§ What the task asks
Find the line in the material below that contains "Collapse the left sidebar", then give it again, with all later lines, exactly as shown.
─── Recorded information
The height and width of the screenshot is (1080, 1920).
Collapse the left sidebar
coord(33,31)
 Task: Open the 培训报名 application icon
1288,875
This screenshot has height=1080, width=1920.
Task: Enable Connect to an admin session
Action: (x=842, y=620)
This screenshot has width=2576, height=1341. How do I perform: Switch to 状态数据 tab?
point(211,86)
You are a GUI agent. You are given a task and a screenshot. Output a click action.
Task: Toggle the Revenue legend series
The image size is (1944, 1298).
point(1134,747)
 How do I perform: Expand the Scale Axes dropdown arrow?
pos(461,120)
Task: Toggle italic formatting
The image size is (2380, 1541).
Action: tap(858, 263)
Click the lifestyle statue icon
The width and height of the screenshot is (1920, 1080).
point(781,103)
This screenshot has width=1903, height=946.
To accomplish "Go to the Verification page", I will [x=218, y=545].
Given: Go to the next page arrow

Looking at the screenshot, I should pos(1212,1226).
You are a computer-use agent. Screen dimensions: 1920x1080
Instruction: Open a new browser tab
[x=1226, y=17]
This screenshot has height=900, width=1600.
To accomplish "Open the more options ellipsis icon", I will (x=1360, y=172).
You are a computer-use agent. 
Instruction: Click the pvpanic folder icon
──────
§ Reply
Collapse the left sidebar
coord(33,31)
 Task: Open the 培训报名 application icon
1288,875
This screenshot has height=1080, width=1920.
Task: Enable Connect to an admin session
Action: (x=842, y=620)
This screenshot has width=2576, height=1341. How do I perform: Switch to 状态数据 tab?
point(211,86)
You are a GUI agent. You are given a task and a screenshot. Output a click action.
Task: Toggle the Revenue legend series
The image size is (1944, 1298).
point(1134,747)
 How do I perform: Expand the Scale Axes dropdown arrow?
pos(461,120)
Task: Toggle italic formatting
The image size is (2380, 1541).
Action: tap(858, 263)
Click the lifestyle statue icon
The width and height of the screenshot is (1920, 1080).
point(781,103)
This screenshot has width=1903, height=946.
To accomplish "Go to the Verification page", I will [x=218, y=545].
Given: Go to the next page arrow

Looking at the screenshot, I should pos(1212,1226).
You are a computer-use agent. Screen dimensions: 1920x1080
Instruction: Open a new browser tab
[x=1226, y=17]
This screenshot has height=900, width=1600.
To accomplish "Open the more options ellipsis icon", I will (x=1360, y=172).
You are a computer-use agent. 
Instruction: Click the pvpanic folder icon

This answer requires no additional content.